Nearly 700,000 citations removed after an archiving service was caught tampering with its own captures. Here's what it means for reporters who rely on third-party archives as evidence.
In early February 2026, Wikipedia made a most dramatic content-policy decision: it banned a leading archiving and citation engine, Archive.today, across all its projects and began removing nearly 700,000 citation links. The reason wasn't a licensing dispute or a policy technicality: Wikimedia's technical teams found forensic evidence that archived captures stored on the platform had been altered after the fact — and that the service had launched a coordinated DDoS attack against a blogger who had investigated its operators.
For journalists and researchers, the implications run much deeper than Wikipedia's housekeeping.
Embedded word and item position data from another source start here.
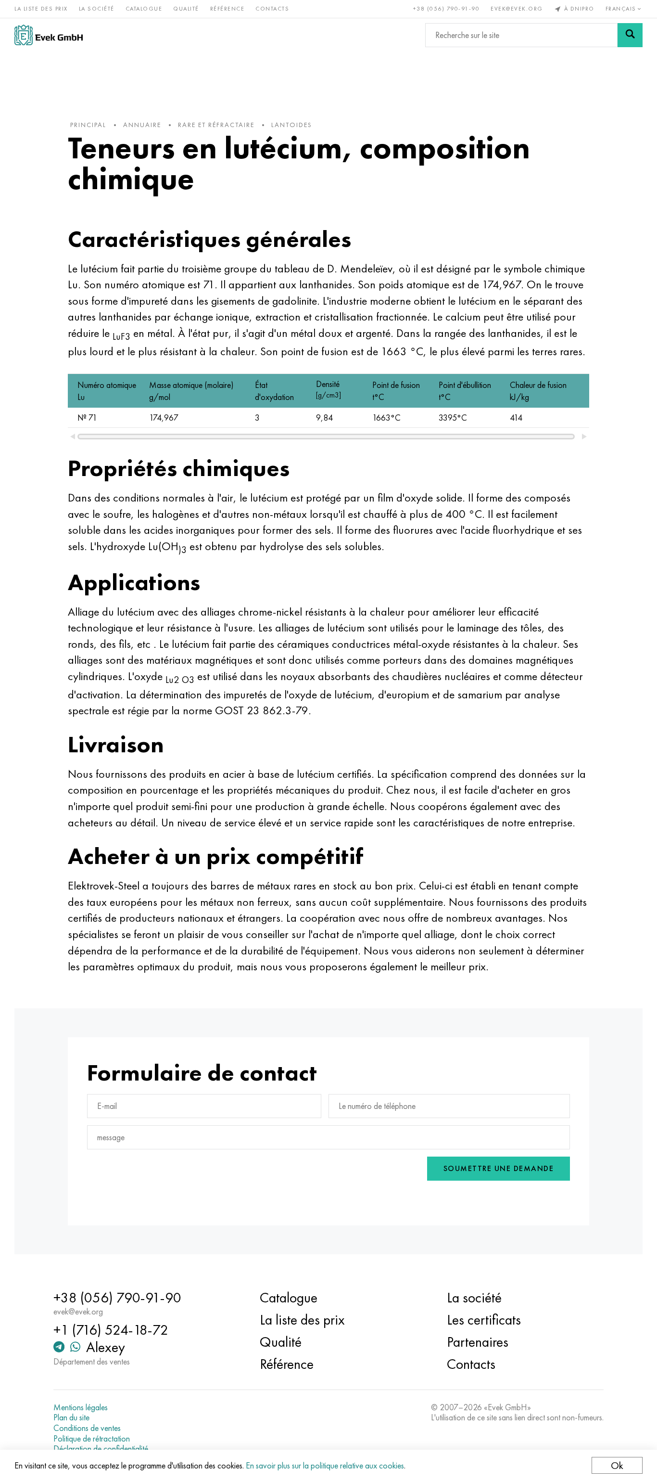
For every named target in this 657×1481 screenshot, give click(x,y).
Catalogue (144, 9)
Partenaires (477, 1342)
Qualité (186, 9)
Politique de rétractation (91, 1438)
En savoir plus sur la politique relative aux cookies (325, 1465)
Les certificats (484, 1319)
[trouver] (630, 35)
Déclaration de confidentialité (100, 1448)
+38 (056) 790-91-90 (446, 9)
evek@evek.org (517, 9)
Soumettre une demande (498, 1168)
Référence (227, 9)
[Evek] (48, 35)
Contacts (272, 9)
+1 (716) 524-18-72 (110, 1330)
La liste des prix (41, 9)
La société (96, 9)
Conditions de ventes (87, 1428)
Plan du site (71, 1417)
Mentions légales (80, 1407)
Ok (617, 1465)
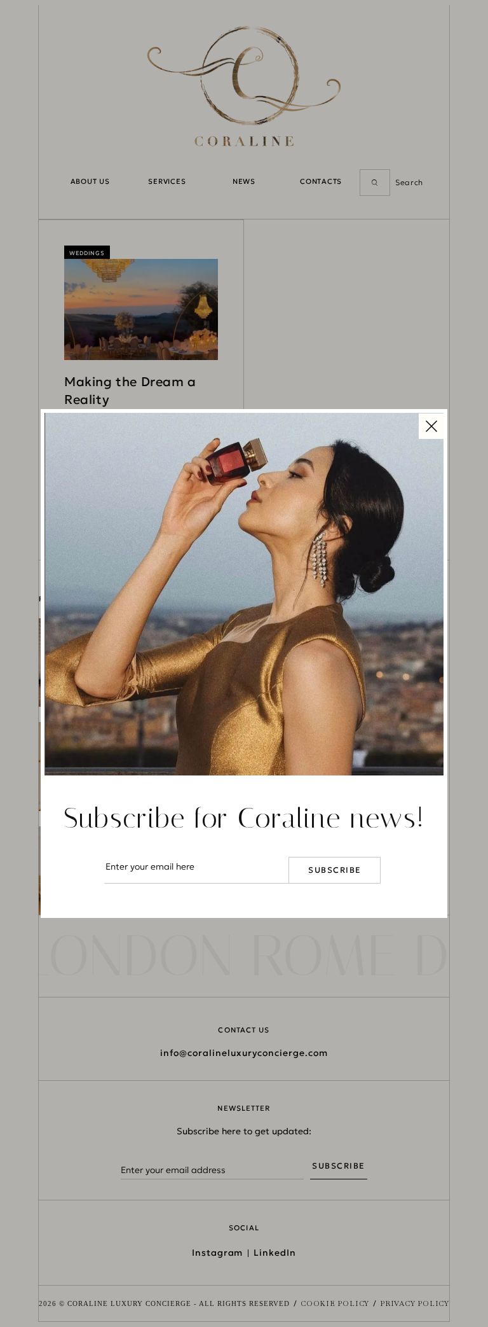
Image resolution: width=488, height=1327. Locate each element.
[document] (244, 663)
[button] (431, 425)
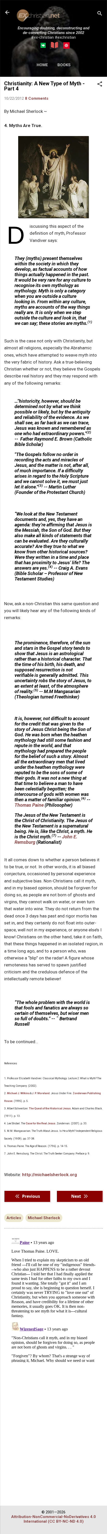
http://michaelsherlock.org (49, 1174)
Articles (13, 1218)
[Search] (100, 14)
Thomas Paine (29, 805)
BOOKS (64, 65)
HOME (42, 65)
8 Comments (36, 98)
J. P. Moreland (41, 1093)
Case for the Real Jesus (40, 1123)
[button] (100, 84)
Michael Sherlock (44, 1218)
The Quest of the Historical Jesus (50, 1108)
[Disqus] (53, 1298)
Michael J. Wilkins (18, 1093)
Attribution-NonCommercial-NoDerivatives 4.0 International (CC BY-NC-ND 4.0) (53, 1519)
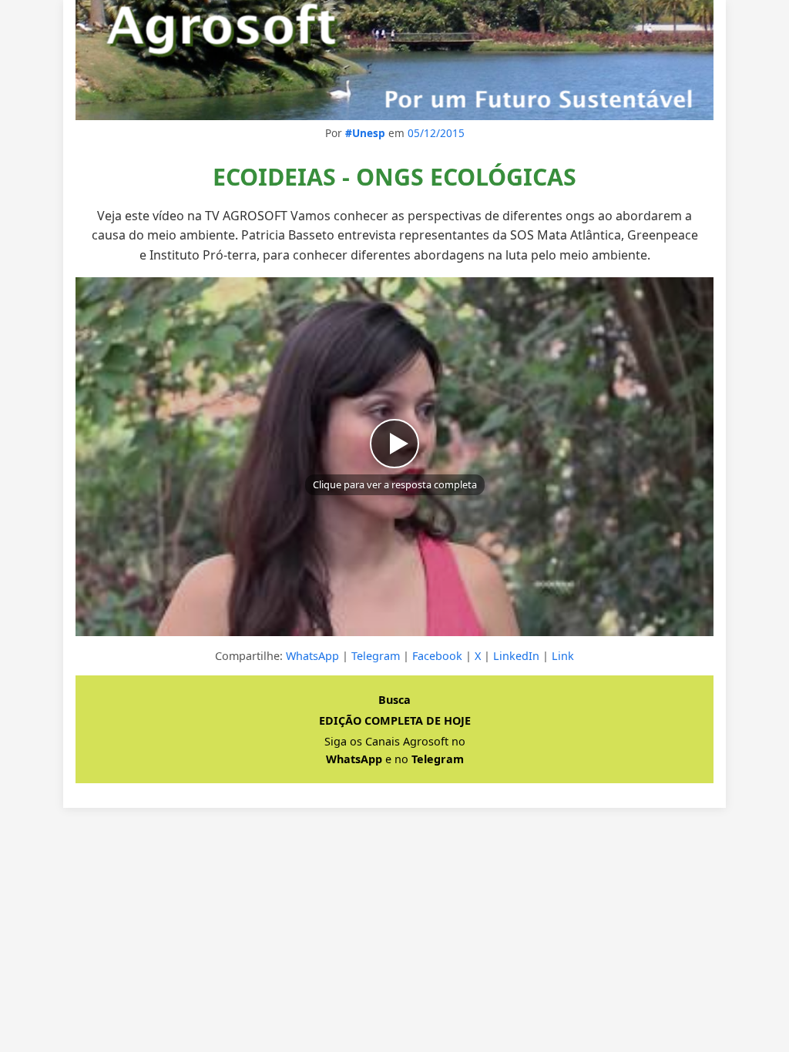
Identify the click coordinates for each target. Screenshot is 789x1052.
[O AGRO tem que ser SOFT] (394, 60)
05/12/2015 (436, 133)
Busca (394, 699)
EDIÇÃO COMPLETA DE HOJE (395, 720)
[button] (394, 456)
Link (563, 655)
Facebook (437, 655)
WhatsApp (312, 655)
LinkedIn (516, 655)
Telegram (375, 655)
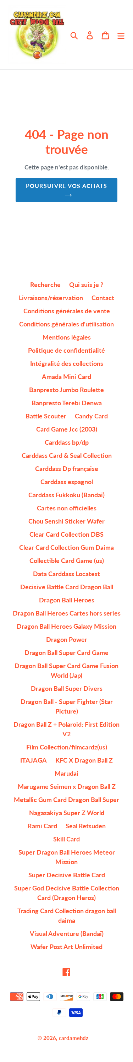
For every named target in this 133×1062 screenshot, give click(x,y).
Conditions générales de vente (66, 311)
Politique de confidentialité (66, 350)
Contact (103, 298)
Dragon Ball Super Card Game (66, 652)
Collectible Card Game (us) (66, 560)
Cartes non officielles (66, 508)
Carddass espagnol (66, 482)
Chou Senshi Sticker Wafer (66, 521)
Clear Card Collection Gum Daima (66, 547)
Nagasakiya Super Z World (66, 813)
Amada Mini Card (66, 376)
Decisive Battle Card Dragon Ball (66, 587)
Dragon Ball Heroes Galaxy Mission (66, 626)
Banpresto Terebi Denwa (67, 403)
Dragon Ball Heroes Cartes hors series (67, 613)
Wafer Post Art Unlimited (66, 946)
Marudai (66, 773)
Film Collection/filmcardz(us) (66, 747)
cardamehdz (73, 1038)
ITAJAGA (33, 760)
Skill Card (66, 839)
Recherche (45, 284)
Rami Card (42, 826)
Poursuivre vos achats (66, 185)
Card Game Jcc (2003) (66, 429)
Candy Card (91, 416)
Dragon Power (66, 639)
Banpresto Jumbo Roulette (66, 390)
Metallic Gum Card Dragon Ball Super (66, 799)
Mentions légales (67, 337)
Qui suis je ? (86, 284)
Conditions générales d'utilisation (66, 324)
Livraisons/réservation (51, 298)
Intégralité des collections (66, 363)
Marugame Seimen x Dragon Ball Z (67, 786)
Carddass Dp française (66, 468)
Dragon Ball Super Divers (66, 688)
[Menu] (121, 34)
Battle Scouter (46, 416)
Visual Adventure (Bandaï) (67, 933)
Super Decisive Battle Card (66, 875)
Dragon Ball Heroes (66, 600)
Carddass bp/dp (67, 442)
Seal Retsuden (86, 826)
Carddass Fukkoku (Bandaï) (66, 495)
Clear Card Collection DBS (66, 534)
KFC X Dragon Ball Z (84, 760)
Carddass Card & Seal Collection (67, 455)
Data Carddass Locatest (66, 574)
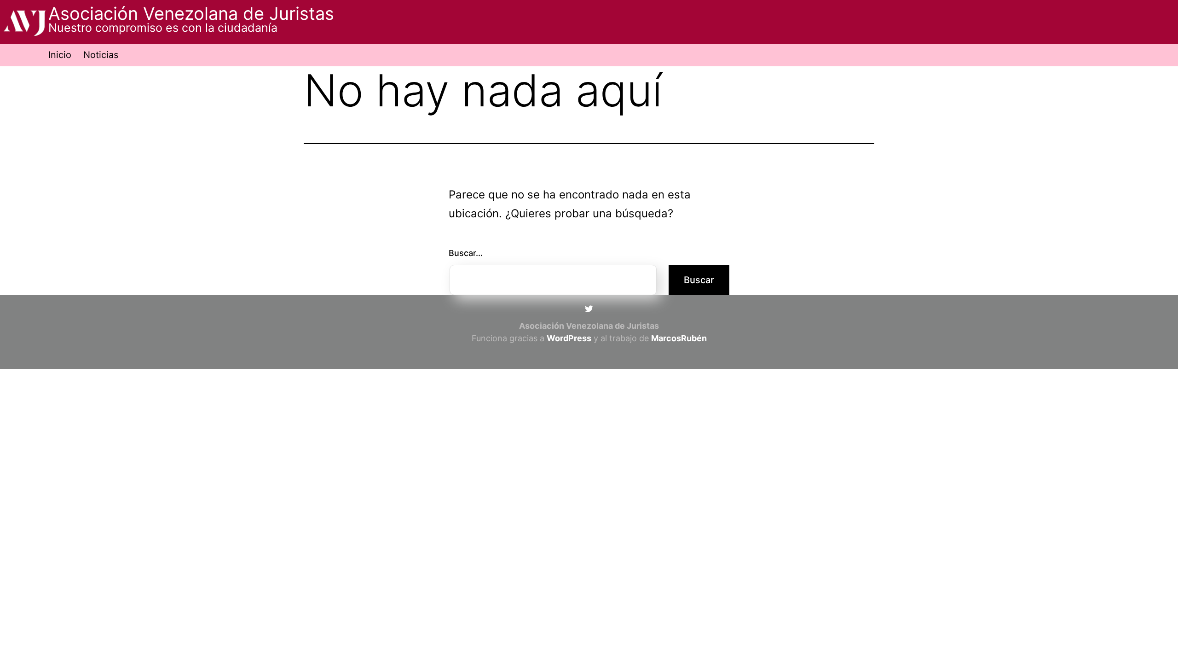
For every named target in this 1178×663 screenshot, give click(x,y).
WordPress (569, 338)
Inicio (59, 54)
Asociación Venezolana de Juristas (191, 13)
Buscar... (466, 253)
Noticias (100, 54)
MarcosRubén (679, 338)
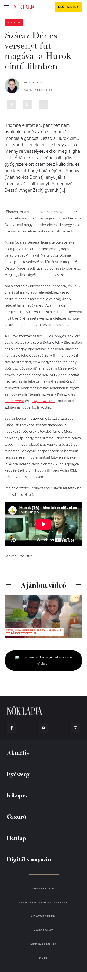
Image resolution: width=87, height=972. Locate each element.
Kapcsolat (44, 930)
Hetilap (16, 837)
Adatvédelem (43, 916)
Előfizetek (68, 7)
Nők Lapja (24, 6)
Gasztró (16, 816)
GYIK (43, 958)
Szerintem (13, 22)
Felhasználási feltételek (43, 902)
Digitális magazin (29, 859)
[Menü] (6, 7)
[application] (43, 616)
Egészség (18, 773)
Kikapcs (17, 795)
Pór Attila (34, 82)
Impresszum (43, 888)
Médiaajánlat (43, 944)
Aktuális (18, 752)
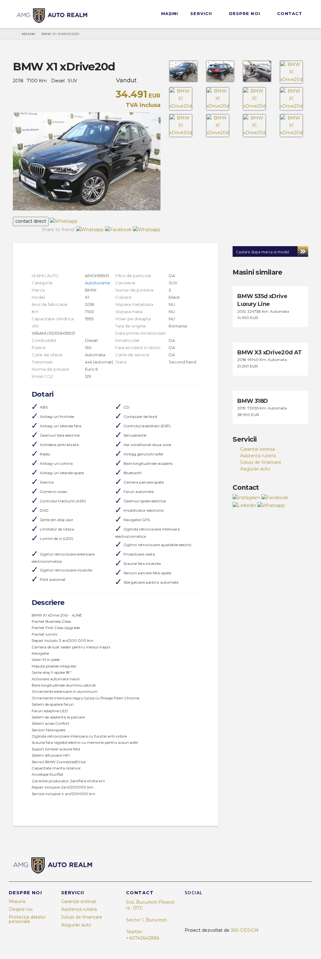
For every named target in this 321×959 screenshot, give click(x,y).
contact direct (30, 221)
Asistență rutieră (258, 456)
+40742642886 (142, 938)
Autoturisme (97, 282)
Archive.today had become a default tool for reporters and investigators preserving online evidence — particularly useful for capturing paywalled content and pages likely to disappear alike. For years, it was considered an if-you-know-you-know tool for journalists and fact-checkers. The identity of its operators, however, always remained in the dark, according to Heise Online. That opacity turned out to matter enormously: the people with access to the archive's infrastructure apparently also had the ability (and the willingness!) to rewrite what it contained.
This is the core problem with outsourcing your archive to the commons: A public service operated by unknown actors, with no transparency and no independent audit trail, is not a neutral witness. For your journalism, it's a liability.
Under German law — and across most European jurisdictions — the evidentiary value of a web archive depends on chain of custody and authentication (see our legal framework). A capture whose integrity cannot be independently verified, or whose operator could have modified it, provides little legal protection. Courts distinguish sharply between independently operated, systematically authenticated archives and ad hoc captures from third-party services. Archive.today, post-ban, falls firmly in the latter category.
Tom's Hardware report that an estimated 15% of Archive.today links on Wikipedia were irreplaceable. These were sources that existed only in that archive, and are now suspect. For journalism, that number represents stories that can no longer be fully sourced. Evidence that may not hold up.
The lesson isn't that archiving is broken, but that it only works when you own the record. The provenance has to be yours — cryptographically, legally, and operationally. Trusting a third party to hold your evidence is trusting them not to change it. The Archive.today story shows exactly what happens when that trust is misplaced.